Your task:
Type out the whole listing again exactly, pictures omitted.

Stored data:
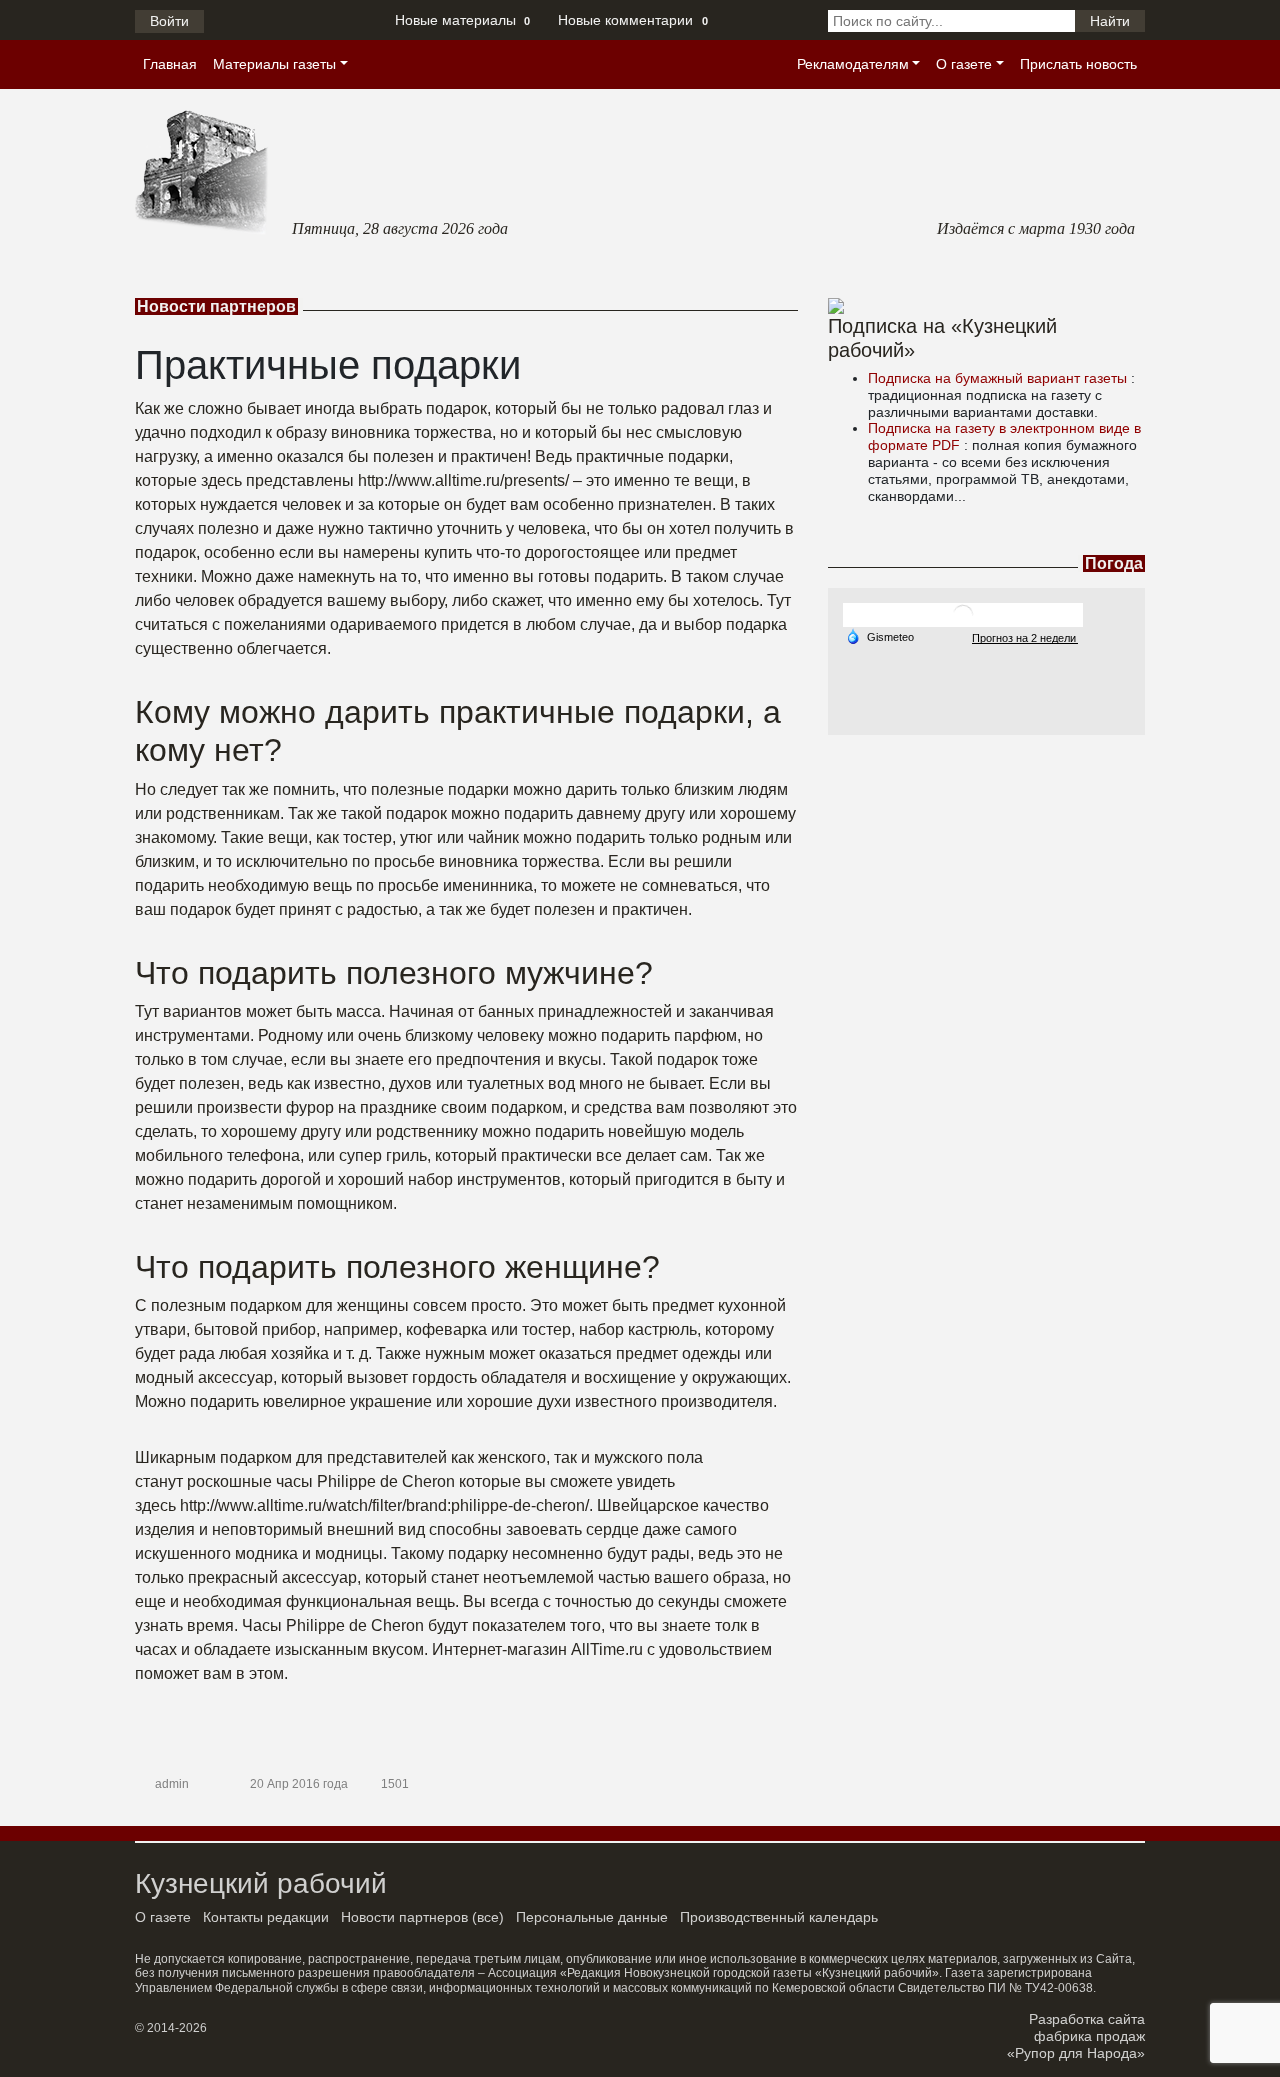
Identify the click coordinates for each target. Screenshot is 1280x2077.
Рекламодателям (853, 64)
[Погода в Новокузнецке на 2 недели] (1025, 637)
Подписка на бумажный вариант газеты (999, 378)
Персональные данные (592, 1917)
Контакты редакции (266, 1917)
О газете (964, 64)
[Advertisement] (986, 860)
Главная (170, 64)
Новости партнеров (404, 1917)
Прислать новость (1078, 64)
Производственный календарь (779, 1917)
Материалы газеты (274, 64)
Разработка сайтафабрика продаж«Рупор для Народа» (1076, 2036)
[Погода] (880, 636)
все (488, 1917)
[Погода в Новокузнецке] (963, 614)
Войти (169, 21)
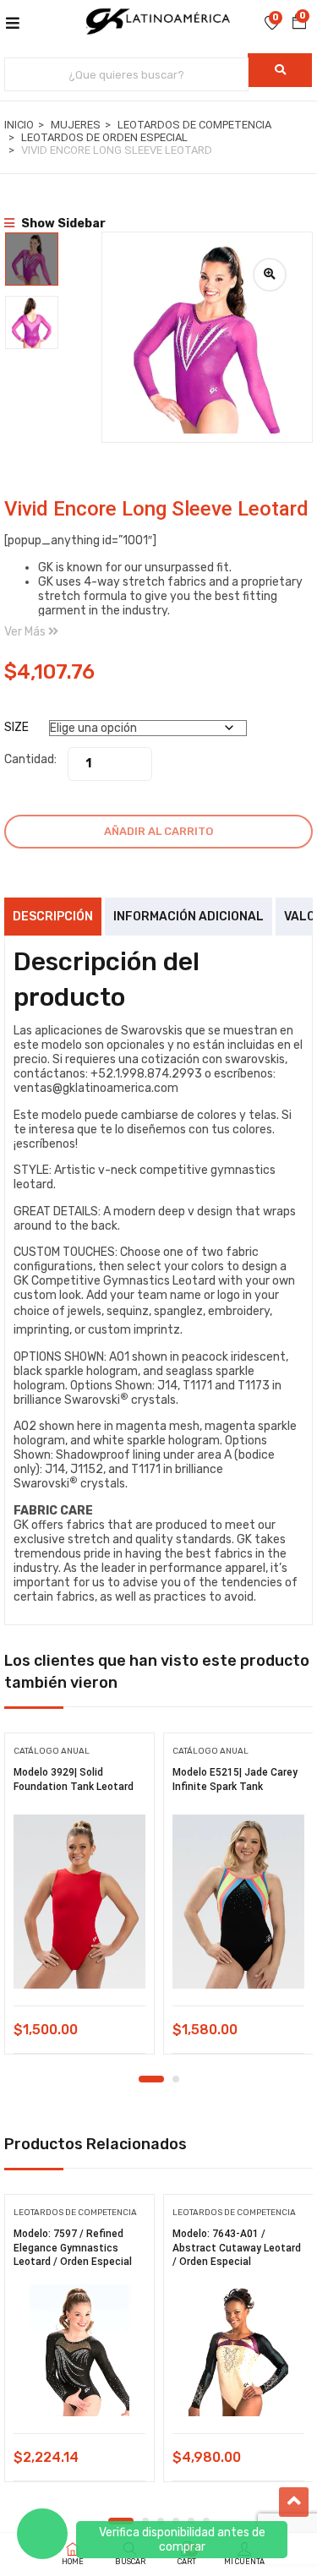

Response for this exercise:
Identify the click coordinates for each target. Screenshot is 1280x2077.
Рекламодателям (853, 64)
[Погода в Новокузнецке на 2 недели] (1025, 637)
Подписка на бумажный вариант газеты (999, 378)
Персональные данные (592, 1917)
Контакты редакции (266, 1917)
О газете (964, 64)
[Advertisement] (986, 860)
Главная (170, 64)
Новости партнеров (404, 1917)
Прислать новость (1078, 64)
Производственный календарь (779, 1917)
Материалы газеты (274, 64)
Разработка сайтафабрика продаж«Рупор для Народа» (1076, 2036)
[Погода] (880, 636)
все (488, 1917)
[Погода в Новокузнецке] (963, 614)
Войти (169, 21)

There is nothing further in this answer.